SELECTED PASSAGE ▸

○ ○ ○ ○

Andrew Cyrille interview by Ted Panken

Here’s another in my series of choice, drummer-relevant bits of other people’s interviews, this time with Andrew Cyrille, by Ted Panken:

Ted Panken: Are there different challenges for you in dealing with, let’s say, the less pulse oriented forms of drum music? Did you have to develop new techniques or a different vocabulary?

Andrew Cyrille: That’s an interesting question. Most of the time, I think about myself as using pieces of the language that I have learned from seeing and hearing the traditional greats, like Jo Jones, Max Roach, Philly Joe Jones and Baby Dodds or Frankie Dunlop and Rufus Jones in the big bands. Buddy Rich, to some degree, who was a speed merchant.

Ted Panken: That came in handy with Cecil!

Andrew Cyrille: Well, that’s right! When I was working with Illinois Jacquet, he had Jo Jones in his head, and I had to give him some of it. On “Robbins Nest” and “Flying Home,” certain things would happen that brought forth certain climaxes things that you might say were scientifically proven! They reached certain peaks, made certain descents, and returned to those peaks. You had to know what to do. Of course, I was young and didn’t know a lot about Jo Jones, and sometimes I got frustrated because I couldn’t give Jacquet everything he wanted all the time. Then, again, I don’t necessarily think that I had to, because I was trying to find my own place and do my own stuff, which maybe he didn’t like. He was stronger than I was. He was the bandleader, and I was finding my way. But still, he hired me.

○ ○ ○ ○

AVAILABLE DATA ▸
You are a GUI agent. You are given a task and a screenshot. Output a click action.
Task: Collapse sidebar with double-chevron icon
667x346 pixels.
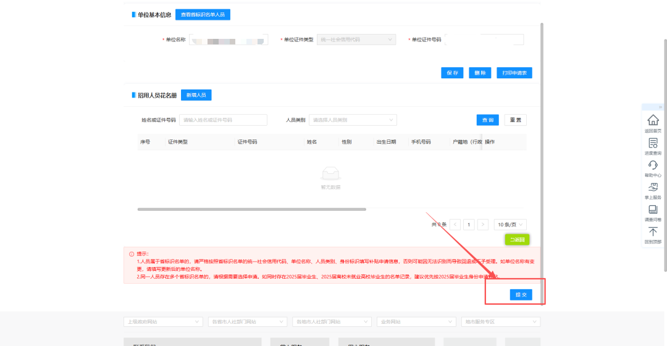[660, 107]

○ ○ ○ ○

DIRECTIONS ▸
Continue the interview with Andrew Cyrille from its last sentence, keeping the question-and-answer form between Ted Panken and Cyrille.

ANSWER TO THIS PROBLEM ▸
Anyway, I can use all the stuff I’ve learned in the things I do today, even playing in 2/2 way back with Nellie Lutcher. So for instance, if I’m doing a duet with Braxton or Greg Osby, I might think of playing with a two-feeling for a part, or maybe even the whole, and maybe stretch the meter. Then it’s up to THEM to deal with what I’m putting down. So it isn’t that I don’t use my techniques or vocabulary. But I might use them differently.

Ted Panken: Do you approach the interactive aspect of playing drums differently in different configurations?

Andrew Cyrille: It depends upon the music. The composer dictates my information on what to do. If David Murray’s Big Band is playing Billy Strayhorn’s “Passion Flower” and Carmen Bradford is singing, I’ve got to play in a way that allows them to deliver something in the Ellington mode. I do that with everything, regardless of the concept.

Ted Panken: A lot of pianists say they think of the piano as an orchestra. Do you think of the drumkit as an orchestra?

Andrew Cyrille: You could very well say that. The set has so many different parts, and you can get so many combinations out of the different pieces of sound you can find within those parts, and generate the sounds in a way that isn’t what some people might consider noise. I guess it has to do with the drummer’s attitude, too. If you think it’s noise, then perhaps you won’t make any music. But if you think it’s music, then it’s a different story.

Another thing you’ve got to remember is that the “jazz drummer” and the Rock and Fusion people, too comes out of a metrical sense of time, and the rhythms the Africans play are a lot of the basis of the feeling that jazz musicians play off of, like the shuffle beat. For example, many jazz pieces still are written off the rhythmic motif called the quarter-note, and I’d say that damn near 85% of all the music written in jazz is based on the dotted eighth and sixteenth beat.

Ted Panken: So 30 years ago, when you’re making “Akisakila” with Cecil Taylor, your patterns and responses are constructed off these very elemental building blocks from African music.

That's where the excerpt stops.